The sudden reversal of the findings of the Department of Special Investigation in the killing of Reuters photographer Hiroyuki Muramoto while he was covering the violence on April 10 last year should not really come as a surprise. In fact it follows a pattern of unexpected fresh evidence, often discovered long after the event, which overturns all previous assumptions about the facts of a case.
The original finding of the DSI was the result of months of careful investigation, or so we have been told, under extremely polite but extremely persistent prodding from the Japanese Embassy. This investigation concluded that the cameraman was probably shot by military personnel at the Kok Wua intersection during the failed attempt to clear red shirt protestors from their encampment by Pan Fa bridge.

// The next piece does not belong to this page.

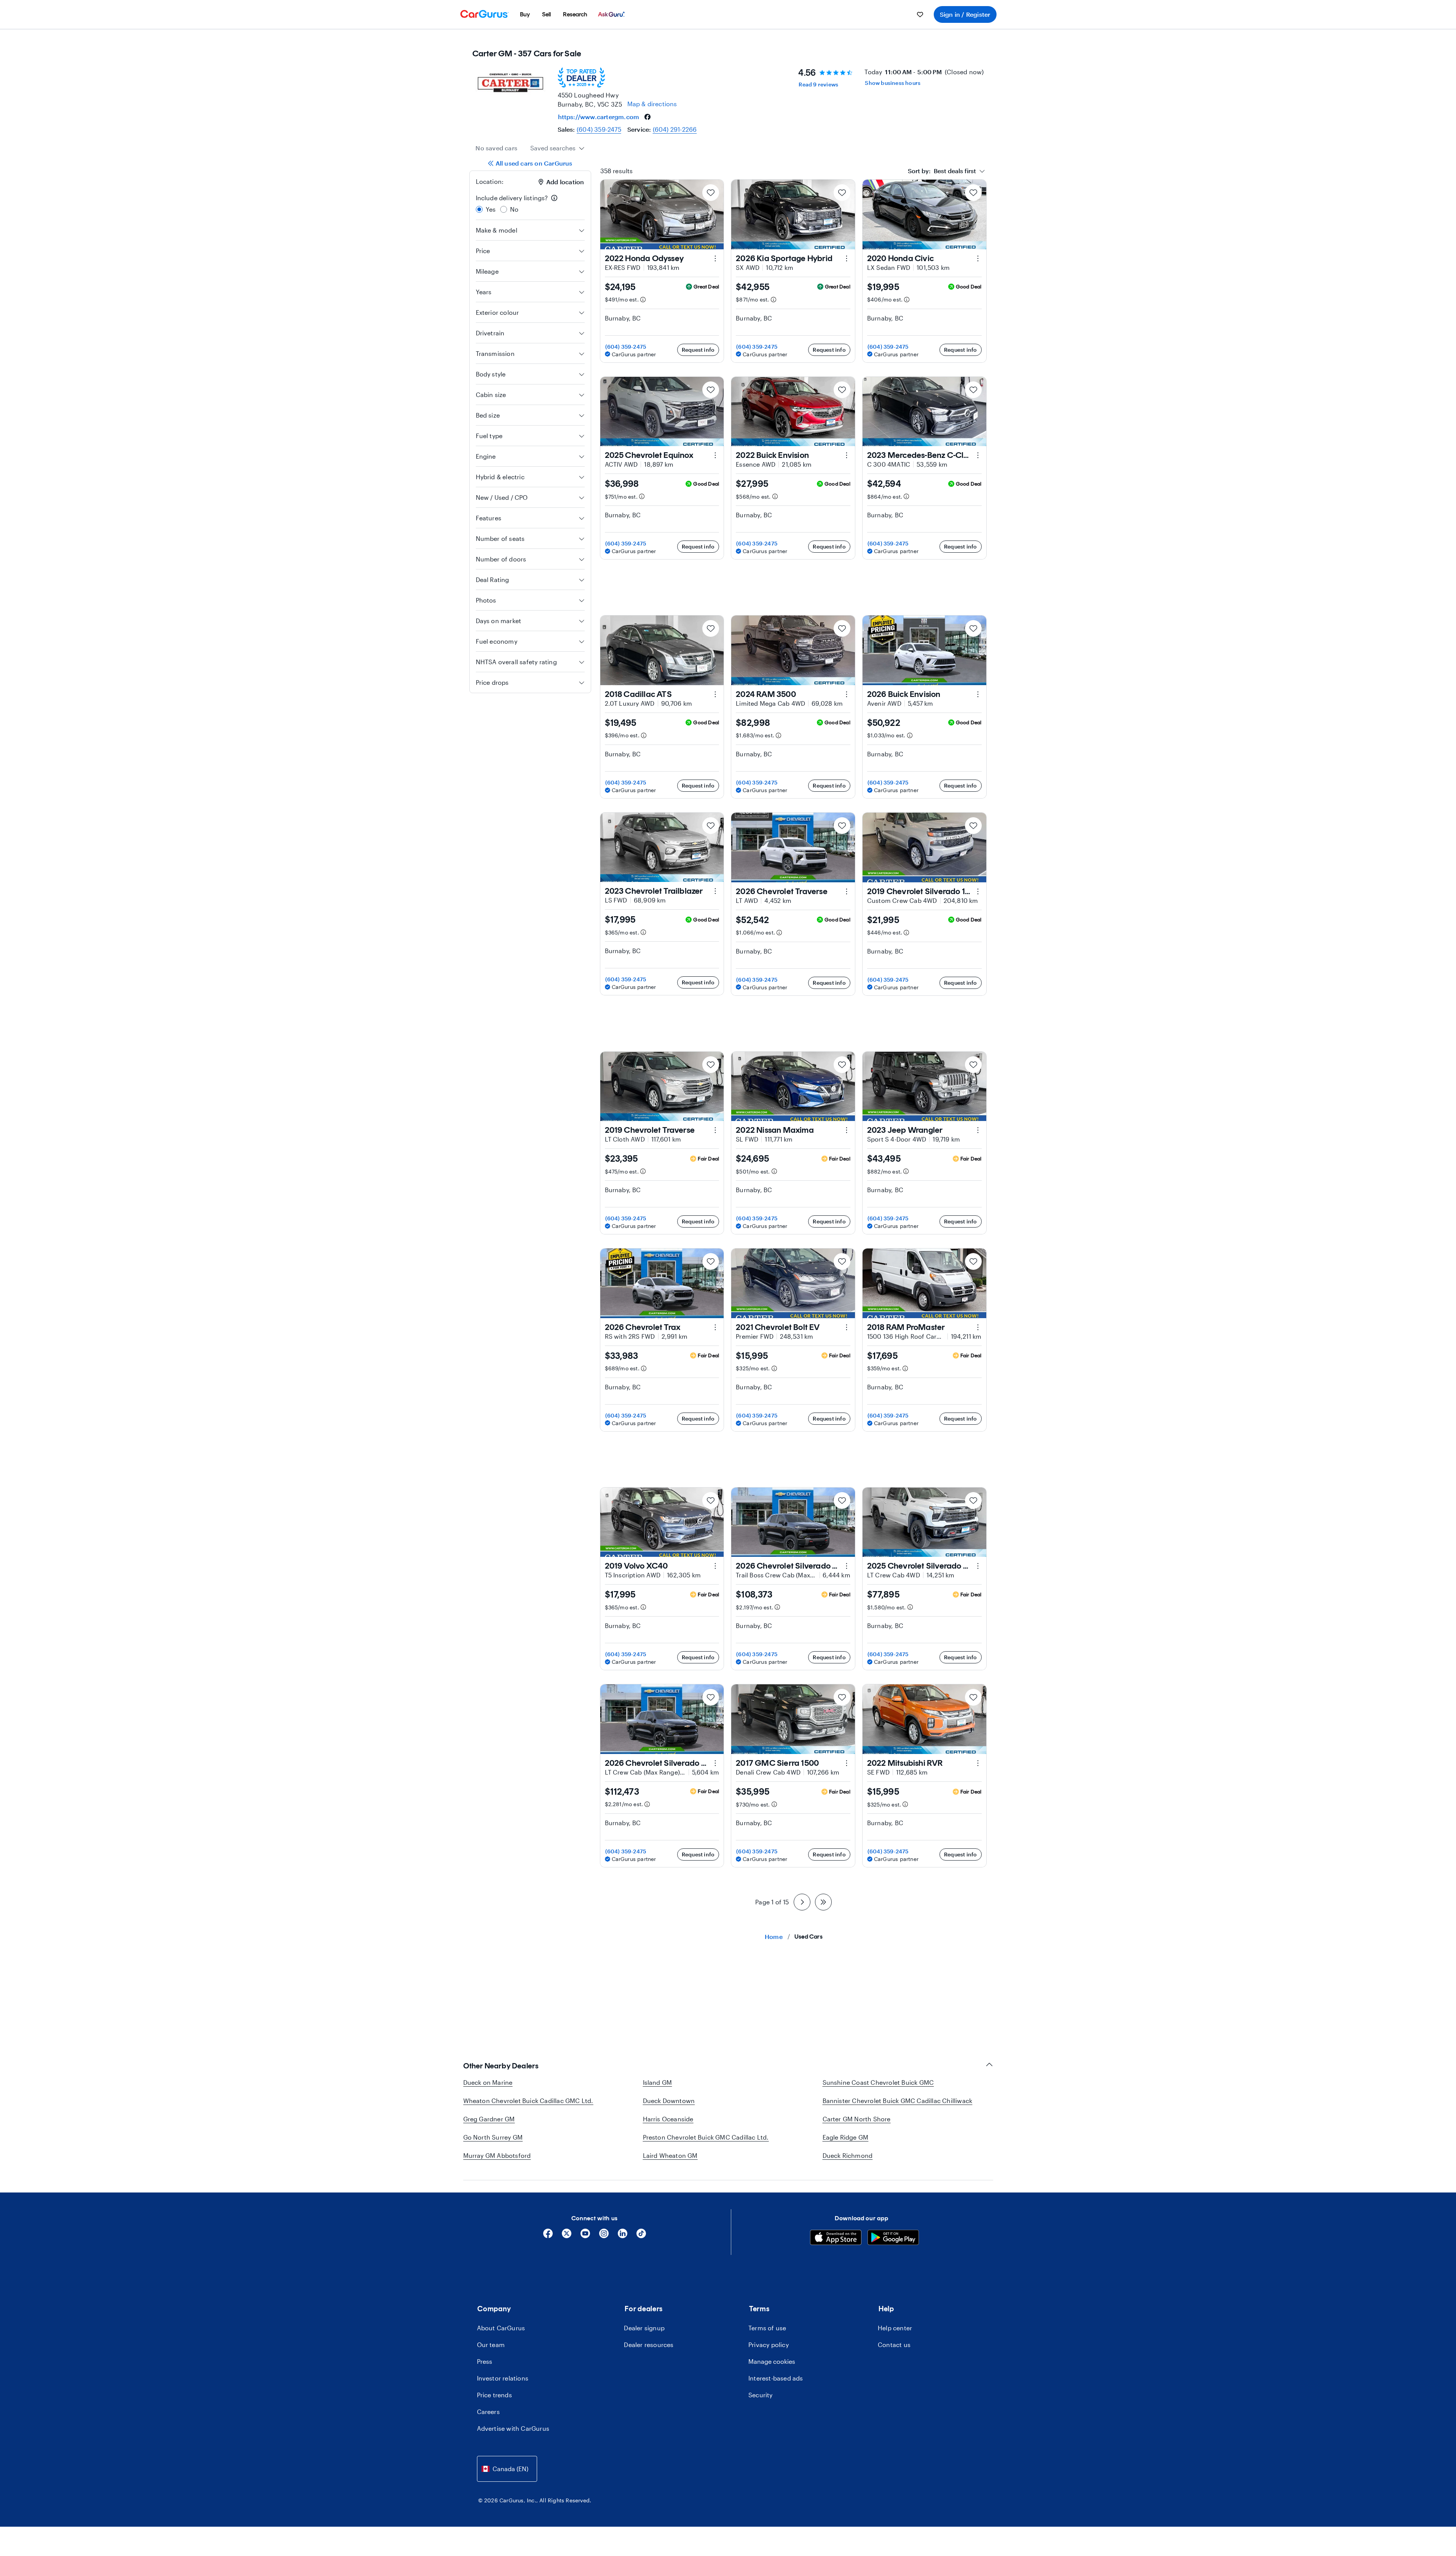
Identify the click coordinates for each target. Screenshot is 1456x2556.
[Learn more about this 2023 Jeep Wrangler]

This preliminary finding was based on reports by eye-witnesses, including one police officer standing close to Muramoto when he was shot, the autopsy report and examination of the scene.

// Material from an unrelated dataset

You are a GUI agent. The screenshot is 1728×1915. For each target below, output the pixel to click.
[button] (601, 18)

Unfortunately, during the almost 11 months since the killing, the DSI failed to seek the expert testimony of their own advisor, Pol Lt Gen Amporn Charuchinda, a former chief of the Forensic Science Division. In a matter of a few minutes, he was able to establish, on the basis of photographs alone, that the pattern of wounds corresponded to a bullet with a calibre larger than 7 mm. The M16, which, according to military sources, was carried by troops at the scene, uses a 5.56 mm round.
The AK47 uses 7.62mm bullets and could have inflicted the wounds. But although the army has thousands of AK47s, none had been issued to troops in this incident. The inescapable conclusion is that the M16-touting soldiers were not responsible for the killing of Muramoto, which naturally leads to the implication that it was the work of Some Other Party.
Further investigation will doubtless reveal the identity of those guilty.
It has not been thought necessary to ask why a retired forensic expert had to be brought in. Was the evidence not examined by current experts? If it was, why did they fail to reach the same conclusion as ex-expert Pol Lt Gen Amporn? And if he is an advisor to the DSI and his specialty is forensic science, why was he never asked before now?
Nor should it be asked why this evidence was re-examined only after the preliminary DSI report was written and submitted to the Metropolitan Police Bureau. And after a visit to the DSI by Army Chief of Staff Gen Dapong Rattanasuwan, who was doubtless there to discuss completely unrelated but important issues. Such as the weather, perhaps.
Nor is it necessary to ask whether there are other weapons in the Royal Thai Army arsenal with a calibre of more than 7 mm, or if such weapons were in use at the scene of the shooting.
And of course it would be quite improper to wonder if a more open and transparent investigation process would reduce the possibility of faulty conclusions that have to be corrected later and which, in malicious minds, might give rise to suspicions of improper influence.
Prachatai has learned that the DSI has been quietly gathering a group of former specialists to review some of the high-profile cases that it has taken on over the years, but never been able to solve.
The leaders of the PAD continue to be threatened with arrest, at some indefinite time in the future, on charges of terrorism related to their takeover of Bangkok’s international airports in 2008. They have protested that they did not, in fact, close the airports; this was the responsibility of airport officials who over-reacted to the presence of thousands of protestors blocking the passenger halls and access roads.
New evidence discovered by a former government interpreter has unearthed a directive from the International Air Transport Association (IATA) which, according to her translation, categorically instructs airport authorities to have planes take off empty when civil unrest blocks passenger access to departure terminals. The existence of this directive appears to exonerate the PAD leadership from any charge, making the blocking of an airport a perfectly normal, non-criminal action. .
The fact that no one else has ever seen such a directive is merely a tribute to the thoroughness of this interpreter’s research and the fact that she is married to a high-ranking military officer is completely by-the-by.
And a DSI jewelry and gems expert has examined press photographs of the Saudi gems stolen in 1989, a crime which is thought to be related to the murders of 3 Saudi diplomats, the disappearance of a Saudi businessman and a decades-old ban on Thai labour recruitment for the lucrative Saudi market.
By measuring the ‘numinous aura valence’ emanating from the photographs, the expert has determined that the gems were fakes all along. Claims that the Thai police replaced the stones with worthless substitutes before returning them to Saudi Arabia are therefore groundless. The disappearance of the famous ‘blue diamond’ also becomes somewhat moot, since it has now been proved to be nothing more than a large lump of blue glass, no matter whose neck it is adorning.